▶ YOUR TASKS
1. Write out the part of the passage on O'Mahony's marriages and children that opens with the words containing "- Jean-Georges O'Mahony" and closes with "Barcelona in 1756.".
2. Carry on the passage on O'Mahony's marriages and children from its last sentence.
[[ SOURCE DOCUMENT, beginning ]]
O'Mahony was twice married. His first marriage was to Cecilia Weld, daughter of Bridget Thimblethorp of Lincolnshire and George Weld of the ancient Dorset family. Her paternal grandparents were Sir John Weld and Frances Whitmore (sister of Sir William and Sir George Whitmore). Before her death in c. 1708, they were the parents of:

- Honorée O'Mahoney, who married Irish Jacobite nobleman Capt. Cornelius O'Ryan of the Berwick regiment who was killed during the Battle of Almansa in 1707. They had several children born in Saint-Germain-en-Laye between 1695 and 1701.
- Lt.-Gen. James Joseph O'Mahony, Count Mahony (1699–1757), who rose to be a lieutenant-general in the Spanish service, governor of Fort St. Elmo, commander of the order of Saint Januarius, and inspector-general of cavalry in the Spanish kingdom of Naples; he married Lady Anne Clifford, daughter of Hon. Thomas Clifford (eldest surviving son and heir apparent of the 2nd Baron Clifford of Chudleigh) and Charlotte Maria Radclyffe, 3rd Countess of Newburgh, in 1739.
- Mary Anne O'Mahony (1701–1751), who married economist Richard Cantillon and had issue. After his death, she married her step-mother's brother, François Bulkeley, son of Hon. Henry Bulkeley and Sophia Stuart, in 1738.
- Demetrius (Dermod) O'Mahony (1702–1776), who became ambassador from Spain to Austria, and died at Vienna in 1776.
- Jean-Georges O'Mahony (b. 1704).

On 19 July 1712, Charlotte ( Bulkeley), Viscountess Clare, at Saint-Germain-en-Laye. The widow of Charles O'Brien, 5th Viscount Clare, she was daughter of Hon. Henry Bulkeley (son of the 1st Viscount Bulkeley) and Sophia Stuart (sister of the Duchess of Richmond, daughter of Dr. Walter Stewart and granddaughter of the 1st Lord Blantyre), and a sister of the Duchess of Berwick (wife of James FitzJames, 1st Duke of Berwick). From her first marriage, she had two sons, Charles O'Brien, 6th Viscount Clare, and Henry O'Brien.

The Count of Castile died at Ocana in Spain in January 1714. Neither of his sons left male descendants. A collateral descendant, who also held the title Count O'Mahony, commanded a regiment of dragoons at Barcelona in 1756.
[[ SOURCE DOCUMENT, end ]]
[[ DATASET EXTRACT, beginning ]]
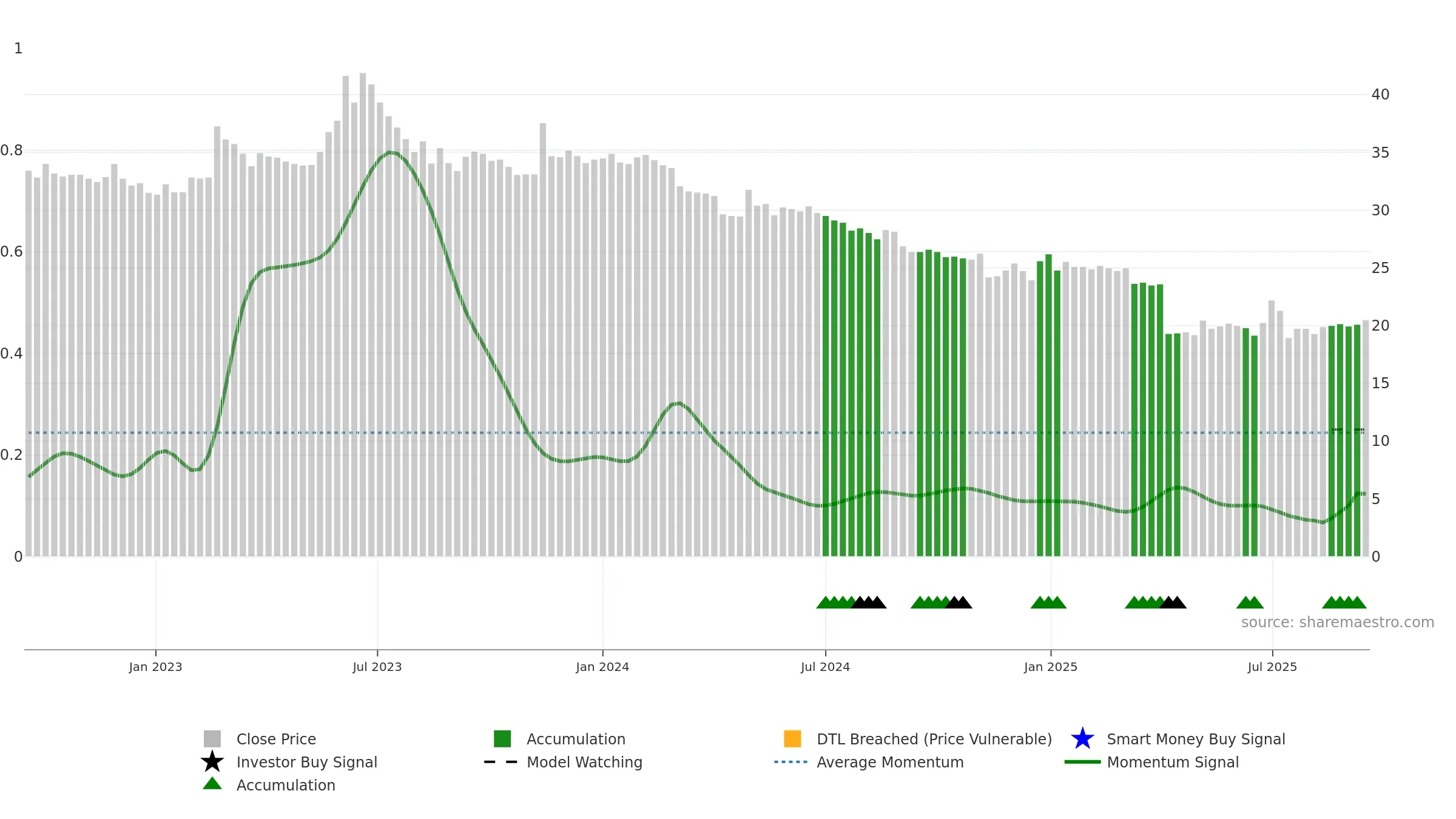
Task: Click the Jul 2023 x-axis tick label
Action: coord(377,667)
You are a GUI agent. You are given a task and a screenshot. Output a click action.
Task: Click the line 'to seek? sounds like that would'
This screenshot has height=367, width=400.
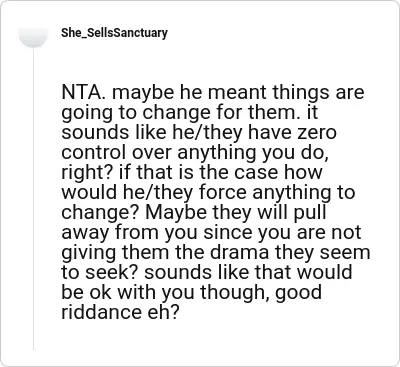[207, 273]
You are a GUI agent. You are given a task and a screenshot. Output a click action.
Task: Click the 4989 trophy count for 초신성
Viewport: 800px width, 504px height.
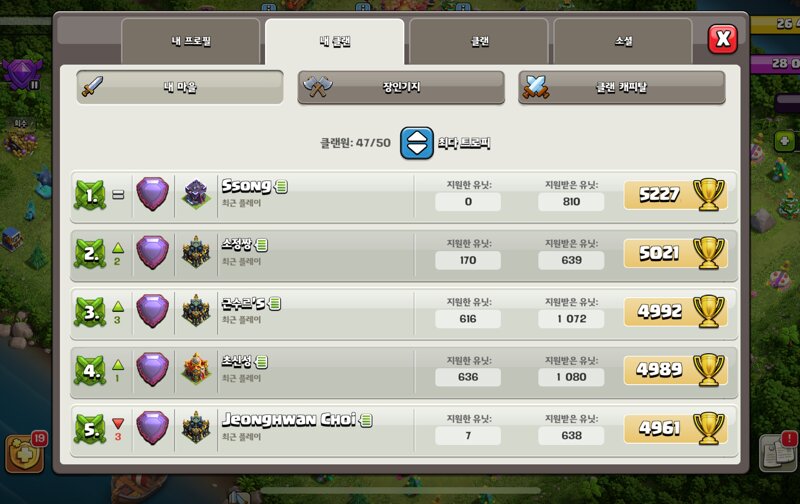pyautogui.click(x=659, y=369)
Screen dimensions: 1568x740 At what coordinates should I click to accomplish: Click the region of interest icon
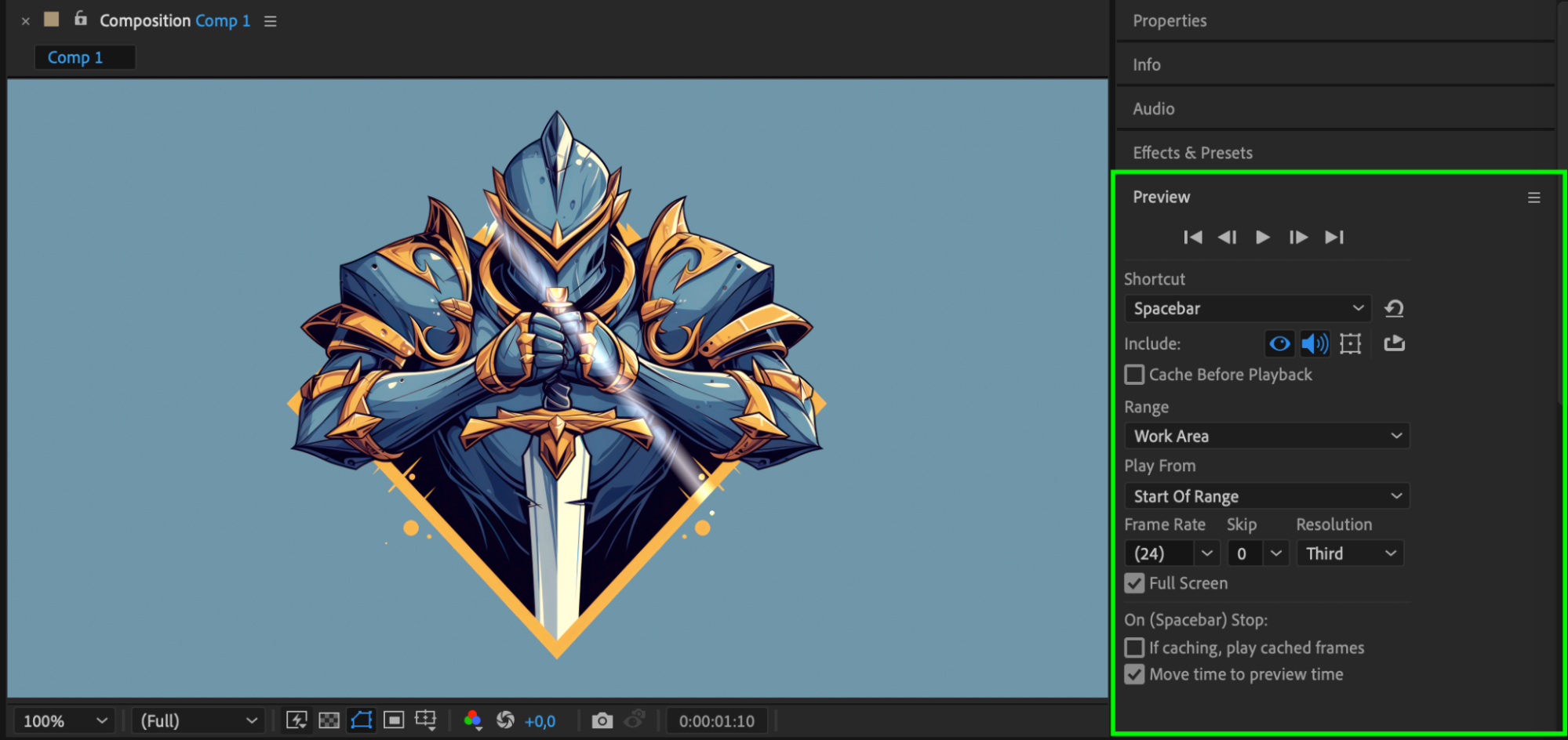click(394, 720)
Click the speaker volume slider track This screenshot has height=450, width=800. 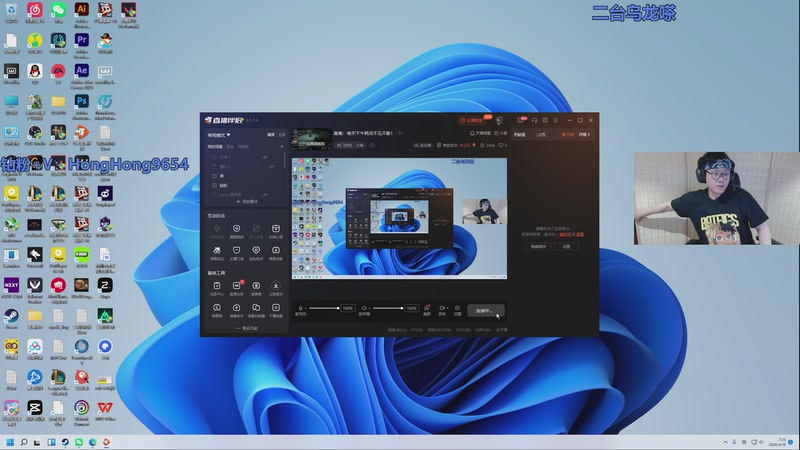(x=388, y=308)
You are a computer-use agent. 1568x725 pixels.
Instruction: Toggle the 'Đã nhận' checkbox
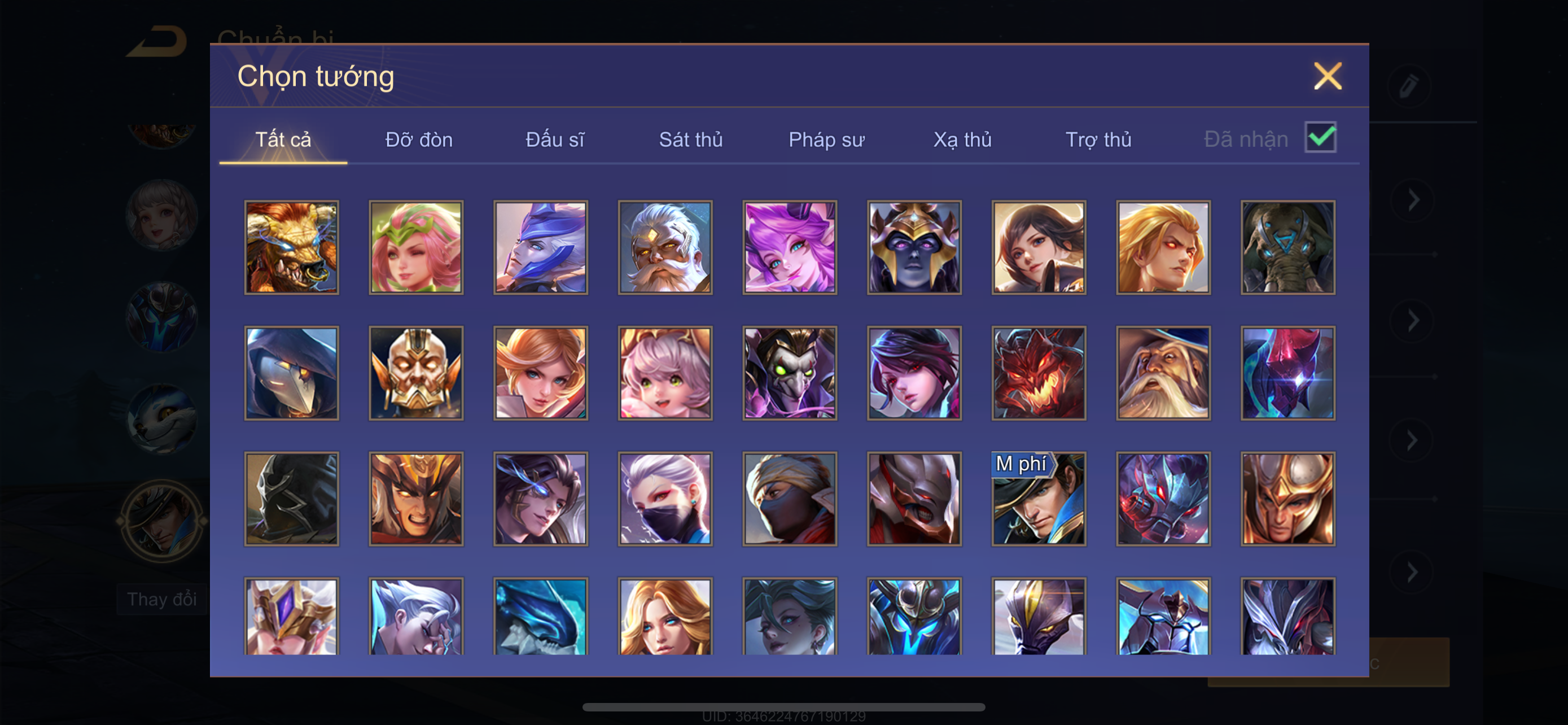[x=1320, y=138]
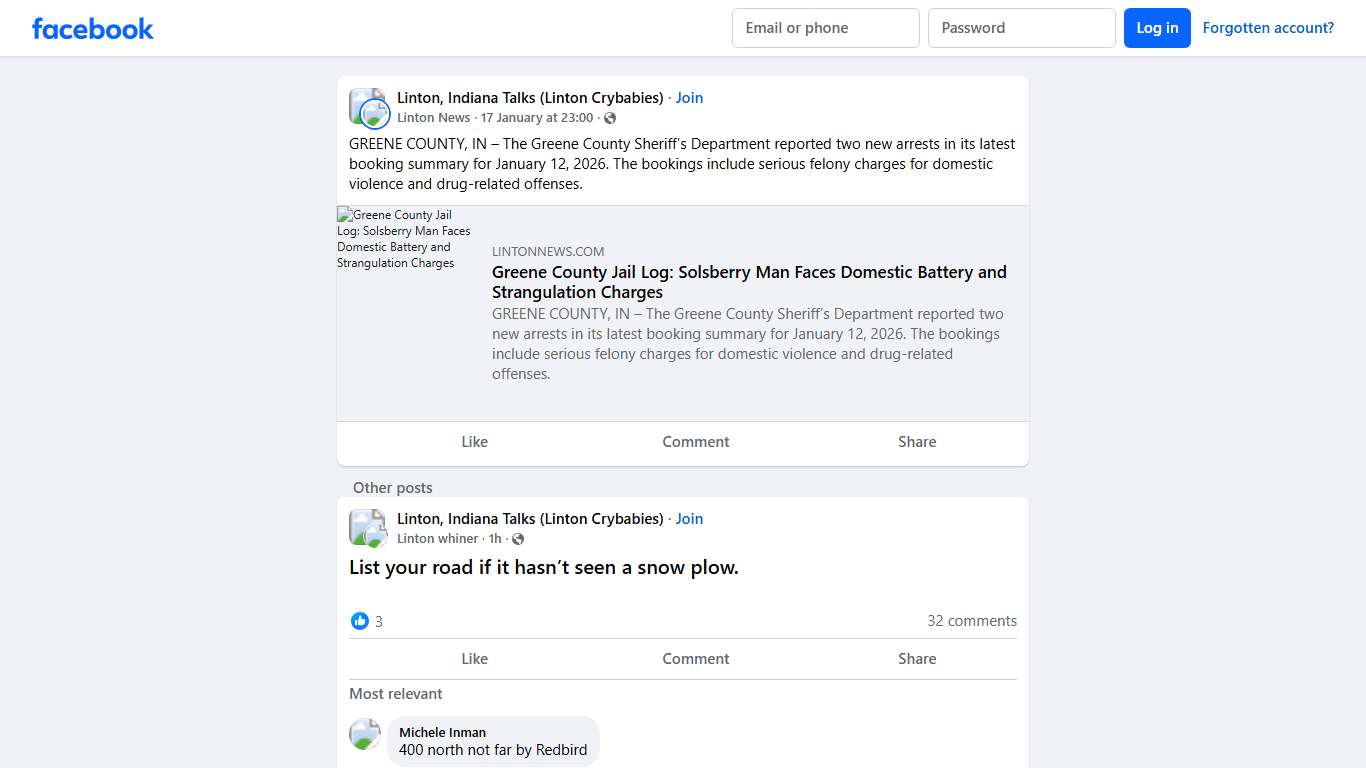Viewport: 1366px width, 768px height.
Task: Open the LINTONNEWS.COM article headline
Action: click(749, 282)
[[ DATASET EXTRACT, end ]]
▶ ANSWERS PROVIDED
1.
- Jean-Georges O'Mahony (b. 1704).

On 19 July 1712, Charlotte ( Bulkeley), Viscountess Clare, at Saint-Germain-en-Laye. The widow of Charles O'Brien, 5th Viscount Clare, she was daughter of Hon. Henry Bulkeley (son of the 1st Viscount Bulkeley) and Sophia Stuart (sister of the Duchess of Richmond, daughter of Dr. Walter Stewart and granddaughter of the 1st Lord Blantyre), and a sister of the Duchess of Berwick (wife of James FitzJames, 1st Duke of Berwick). From her first marriage, she had two sons, Charles O'Brien, 6th Viscount Clare, and Henry O'Brien.

The Count of Castile died at Ocana in Spain in January 1714. Neither of his sons left male descendants. A collateral descendant, who also held the title Count O'Mahony, commanded a regiment of dragoons at Barcelona in 1756.

2.
===Legacy===
"Le fameux Mahoni," as he was called, to distinguish him from others of his family who had taken service under the Bourbons, was more than a dashing officer; he was an accomplished soldier, and Bellerive says of him with justice, "He was not only always brave, but laborious and indefatigable; his life was a continued chain of dangerous combats, desperate attacks, and honourable retreats" St. Simon says of O'Mahony that he was a man of wit as well as of valour; and Louis XIV assured De Chamillart, when O'Mahony was at Versailles in 1702, 'qu'il n'avait jamais vu personne rendre un si bon compte de tout, ni avec tant de netteté d'esprit et de justesse, même si agréablement.' When at the end of his first interview Louis observed, 'But you have said nothing of my brave Irish’ at Cremona, O'Mahony replied, 'They fought in conjunction with the other troops of your majesty.'

===Descendants===
Through his eldest son, he was a grandfather of Countess Cecilia Carlotta Francisca Anna Mahony, Countess Mahony (1740–1789), who married Prince Benedetto Giustiniani, 5th Prince of Bassano Romano and Duke of Corbara (d. 1793) in 1757.

Through his daughter Mary Anne, he was a grandfather of Henrietta Cantillon (1728–1761), who married William Stafford-Howard, 3rd Earl of Stafford (son of William Stafford-Howard, 2nd Earl of Stafford), in 1743. After his death, she married Robert Maxwell, 1st Earl of Farnham (a son of John Maxwell, 1st Baron Farnham), in 1759.